▸ MATERIAL FOR THE TASK:
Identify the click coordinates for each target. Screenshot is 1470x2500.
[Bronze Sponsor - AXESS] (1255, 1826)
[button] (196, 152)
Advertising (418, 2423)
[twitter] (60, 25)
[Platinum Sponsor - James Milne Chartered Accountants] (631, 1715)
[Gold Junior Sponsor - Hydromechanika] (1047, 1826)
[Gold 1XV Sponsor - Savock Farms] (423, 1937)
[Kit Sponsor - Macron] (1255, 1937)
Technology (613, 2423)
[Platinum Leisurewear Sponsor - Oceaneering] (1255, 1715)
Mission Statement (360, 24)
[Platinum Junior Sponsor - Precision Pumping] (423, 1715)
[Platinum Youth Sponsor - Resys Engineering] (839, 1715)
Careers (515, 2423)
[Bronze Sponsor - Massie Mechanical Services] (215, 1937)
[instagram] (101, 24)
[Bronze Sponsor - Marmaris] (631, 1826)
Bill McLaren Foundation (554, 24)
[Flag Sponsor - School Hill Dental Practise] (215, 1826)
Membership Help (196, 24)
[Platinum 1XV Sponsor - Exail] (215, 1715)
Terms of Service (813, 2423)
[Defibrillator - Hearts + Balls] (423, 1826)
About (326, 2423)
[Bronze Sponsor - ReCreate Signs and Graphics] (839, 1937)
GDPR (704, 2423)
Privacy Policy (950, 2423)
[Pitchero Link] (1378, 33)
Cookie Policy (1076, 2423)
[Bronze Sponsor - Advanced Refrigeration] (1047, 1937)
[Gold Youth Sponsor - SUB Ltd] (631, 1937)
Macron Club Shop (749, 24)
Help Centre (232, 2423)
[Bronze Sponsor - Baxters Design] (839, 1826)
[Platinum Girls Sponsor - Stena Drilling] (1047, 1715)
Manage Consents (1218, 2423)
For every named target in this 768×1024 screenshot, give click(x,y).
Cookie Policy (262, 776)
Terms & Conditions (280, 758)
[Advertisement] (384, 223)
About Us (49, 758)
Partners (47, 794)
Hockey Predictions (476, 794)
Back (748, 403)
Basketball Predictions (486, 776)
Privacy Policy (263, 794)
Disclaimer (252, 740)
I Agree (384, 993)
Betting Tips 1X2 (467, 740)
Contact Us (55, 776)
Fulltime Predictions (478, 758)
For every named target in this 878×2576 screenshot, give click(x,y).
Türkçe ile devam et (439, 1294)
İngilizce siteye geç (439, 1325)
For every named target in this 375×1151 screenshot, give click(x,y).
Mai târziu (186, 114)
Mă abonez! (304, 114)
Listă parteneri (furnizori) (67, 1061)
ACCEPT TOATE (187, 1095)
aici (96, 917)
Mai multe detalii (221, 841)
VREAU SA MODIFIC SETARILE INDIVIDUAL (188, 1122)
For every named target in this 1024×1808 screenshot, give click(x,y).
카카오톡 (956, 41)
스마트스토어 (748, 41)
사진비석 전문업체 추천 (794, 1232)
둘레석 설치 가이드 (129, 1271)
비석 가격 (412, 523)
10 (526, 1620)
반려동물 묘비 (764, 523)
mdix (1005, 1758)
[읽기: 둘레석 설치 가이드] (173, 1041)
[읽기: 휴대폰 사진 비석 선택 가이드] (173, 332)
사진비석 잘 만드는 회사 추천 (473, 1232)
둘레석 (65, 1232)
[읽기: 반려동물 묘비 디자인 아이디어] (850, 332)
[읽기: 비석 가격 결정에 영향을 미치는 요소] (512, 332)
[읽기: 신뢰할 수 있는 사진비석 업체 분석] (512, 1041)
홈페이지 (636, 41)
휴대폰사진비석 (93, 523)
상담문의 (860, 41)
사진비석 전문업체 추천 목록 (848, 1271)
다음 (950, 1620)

▸ WHAT TO DO: Retype every line of the listing, word for word, from its opening line to the line that holds "[Bronze Sponsor - Baxters Design] (839, 1826)", and include that last line too.

▸ RESULT BELOW:
Identify the click coordinates for each target. Screenshot is 1470x2500.
[Bronze Sponsor - AXESS] (1255, 1826)
[button] (196, 152)
Advertising (418, 2423)
[twitter] (60, 25)
[Platinum Sponsor - James Milne Chartered Accountants] (631, 1715)
[Gold Junior Sponsor - Hydromechanika] (1047, 1826)
[Gold 1XV Sponsor - Savock Farms] (423, 1937)
[Kit Sponsor - Macron] (1255, 1937)
Technology (613, 2423)
[Platinum Leisurewear Sponsor - Oceaneering] (1255, 1715)
Mission Statement (360, 24)
[Platinum Junior Sponsor - Precision Pumping] (423, 1715)
[Platinum Youth Sponsor - Resys Engineering] (839, 1715)
Careers (515, 2423)
[Bronze Sponsor - Massie Mechanical Services] (215, 1937)
[instagram] (101, 24)
[Bronze Sponsor - Marmaris] (631, 1826)
Bill McLaren Foundation (554, 24)
[Flag Sponsor - School Hill Dental Practise] (215, 1826)
Membership Help (196, 24)
[Platinum 1XV Sponsor - Exail] (215, 1715)
Terms of Service (813, 2423)
[Defibrillator - Hearts + Balls] (423, 1826)
About (326, 2423)
[Bronze Sponsor - ReCreate Signs and Graphics] (839, 1937)
GDPR (704, 2423)
Privacy Policy (950, 2423)
[Pitchero Link] (1378, 33)
Cookie Policy (1076, 2423)
[Bronze Sponsor - Advanced Refrigeration] (1047, 1937)
[Gold Youth Sponsor - SUB Ltd] (631, 1937)
Macron Club Shop (749, 24)
Help Centre (232, 2423)
[Bronze Sponsor - Baxters Design] (839, 1826)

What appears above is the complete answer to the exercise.